> Problem requirements: Extract every line of the records that contains the string "pixels", matching case exactly.
* BEGIN *
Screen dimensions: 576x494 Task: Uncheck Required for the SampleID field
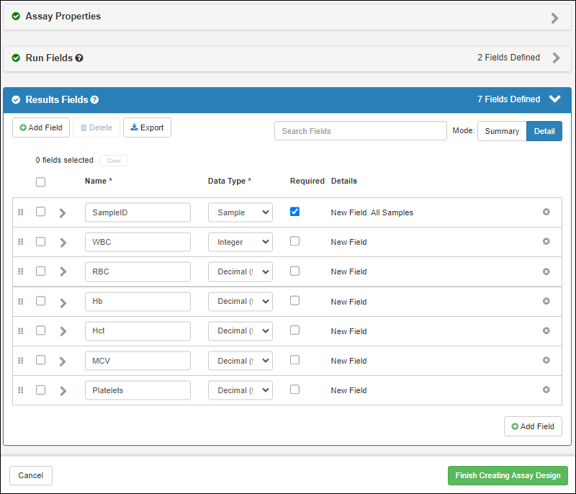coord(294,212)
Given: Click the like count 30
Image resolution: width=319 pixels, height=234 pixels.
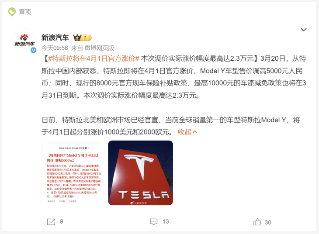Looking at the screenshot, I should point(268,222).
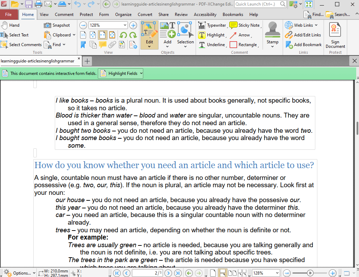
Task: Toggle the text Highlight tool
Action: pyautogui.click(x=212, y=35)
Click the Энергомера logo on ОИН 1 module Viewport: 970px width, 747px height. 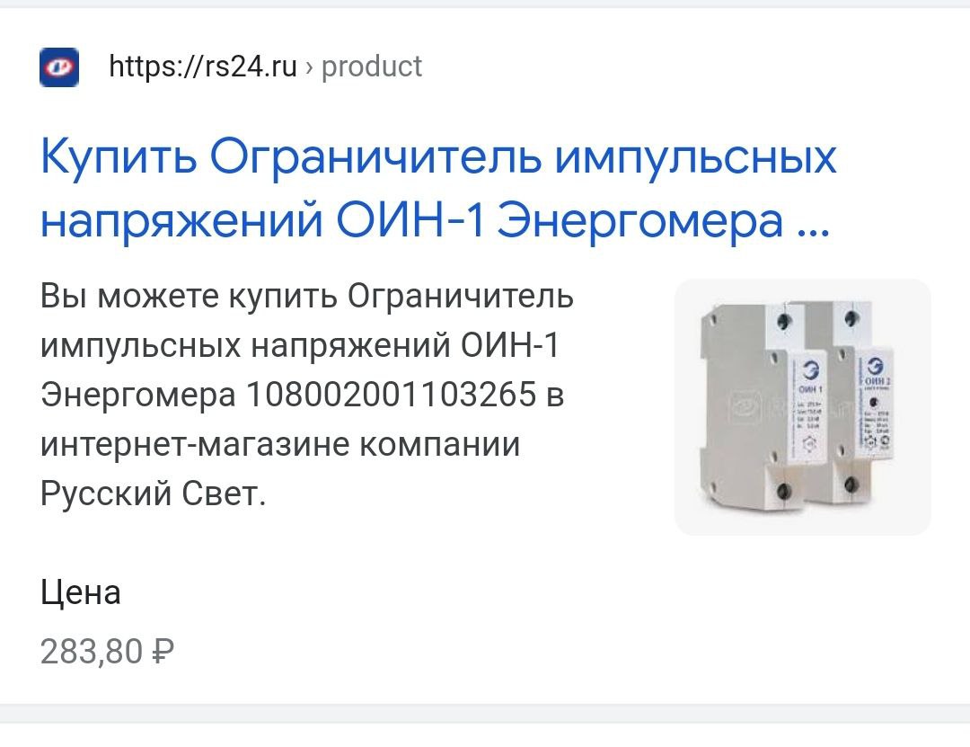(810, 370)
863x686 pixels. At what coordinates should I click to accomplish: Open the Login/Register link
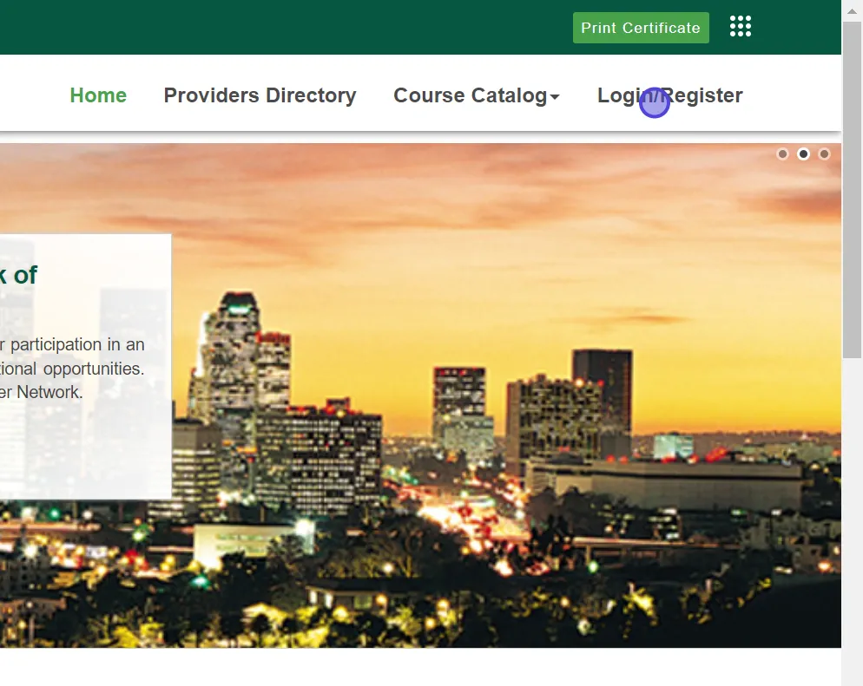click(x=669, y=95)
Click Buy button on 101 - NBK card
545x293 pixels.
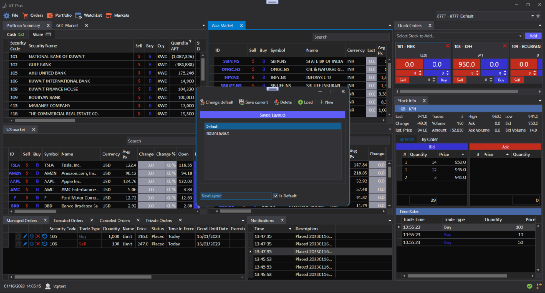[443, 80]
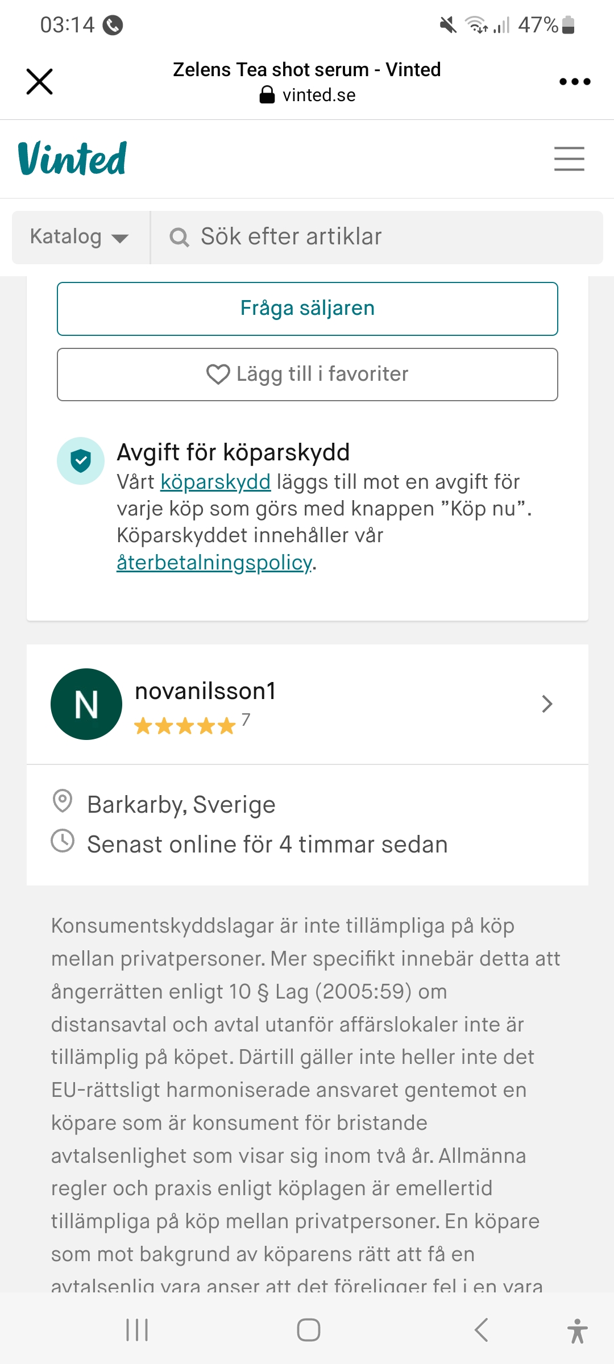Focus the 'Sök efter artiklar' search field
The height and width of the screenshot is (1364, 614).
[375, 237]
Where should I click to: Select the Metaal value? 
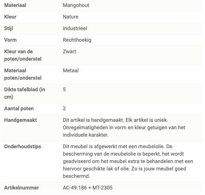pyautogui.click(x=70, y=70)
* END *
> Solved problem:
Image resolution: width=319 pixels, height=234 pixels.
863x686 pixels. At what coordinates should I click to accomplish: Open the Login/Register link
545x293 pixels.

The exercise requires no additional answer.